During Lord Curzon’s tenure as Viceroy of India, the Land Alienation Act of 1901 was passed. This was a watershed moment because the British administrators through this Act divided land into agrarian and non-agrarian divisions, with some castes being classified in the former category, and others in the latter.
What this eventually resulted in was that the Khatris could not become landowners due to their political identity as the urban bourgeoisie. Their political interests were reflected in the anti-Imperial policies and identity of the All-India National Congress. It may be argued that since the British no longer bought cotton from America since the 1860s, they now needed to keep the Indian agricultural classes happy for business purposes as well. This collusion of political and business interests resulted in the eventual pressure on the British to arrest the rise of the Khatris. Once the Khatris’ right to acquire rural land was forfeited, this resulted in a fall in their social status.
In these ostensibly adverse circumstances for the Khatris and the urban bourgeoisie, the sagacity of Lala Ram Saran Das was of great help to his survival. His business concerns not only remained intact, but socially and politically his influence kept soaring. At the age of 22, he was nominated as a member of the District Board of Lahore, an office he held for 20 years. For about 18 years, he also remained a municipal commissioner. In 1909, he was conferred with the title of Rai Bahadur. In 1914, he was awarded Kaiser-e-Hind Gold Medal, and two years later, the CIE was conferred on him.
Under the Montford Reforms, he was elected to the Punjab Legislative Council. In 1930, his election to the Council of State came as a surprise to many. He was equally popular among the British and the Indians, and was respected across the colonial divide. In short, he was a member of numerous committees, did charity and relief work, and was influential in various circles.
The reason for his persistent popularity even in the times of the Khatris not being favoured by the British was that Rai Bahadur Ram Saran Das, despite his rise and wealth, never lost his innate humility, and maintained an educated and pluralistic outlook on life. His close friends were drawn from all social strata, regardless of class, wealth and religious association. His contribution for Punjab and specially Lahore was so immense that it can be said with conviction that upon his death in 1945, the glorious era of the rise of Punjabi bourgeoisie in colonial India lost one of its central figures.

☆ ☆ ☆

THINGS TO DO.
1 > Answer these questions from the passage on Lala Ram Saran Das:
(a) In what year was the Land Alienation Act passed?
(b) For how many years did Ram Saran Das hold his office on the District Board of Lahore?
(c) In what year did he die?
2 > Repeat word for word the part of the passage on Lala Ram Saran Das from "During Lord Curzon’s" to "in the latter.".

DATA SHOWN.
☆ ☆ ☆

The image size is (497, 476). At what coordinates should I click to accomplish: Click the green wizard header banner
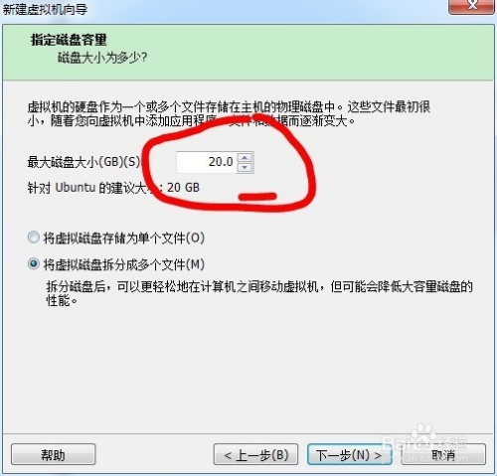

☆ ☆ ☆

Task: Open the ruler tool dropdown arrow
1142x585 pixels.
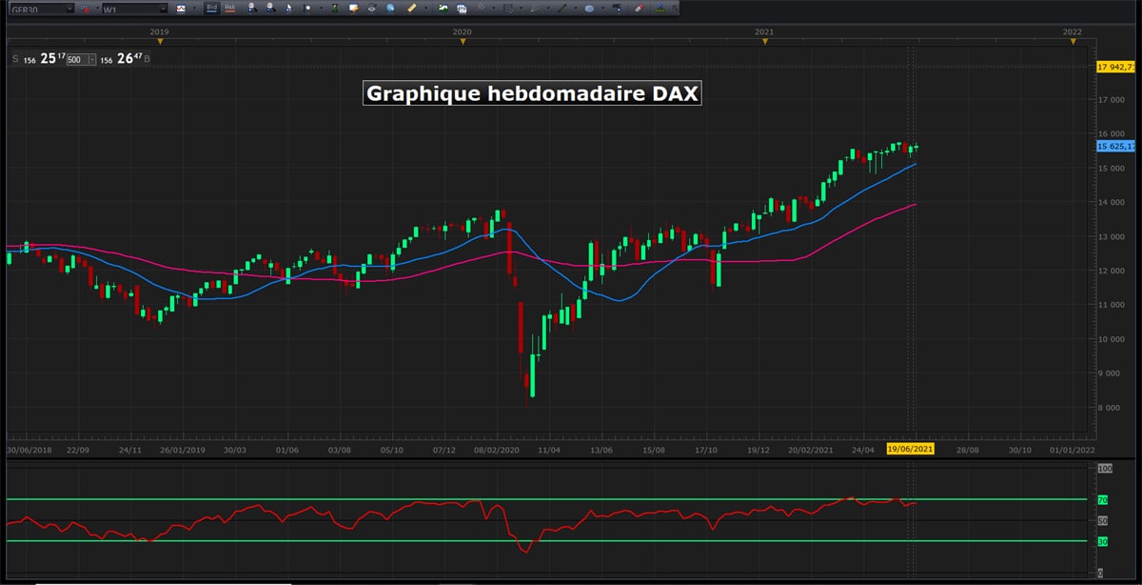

☆ ☆ ☆

RESULTS BY TASK.
1 >
(a) 1901
(b) 20 years
(c) 1945

2 >
During Lord Curzon’s tenure as Viceroy of India, the Land Alienation Act of 1901 was passed. This was a watershed moment because the British administrators through this Act divided land into agrarian and non-agrarian divisions, with some castes being classified in the former category, and others in the latter.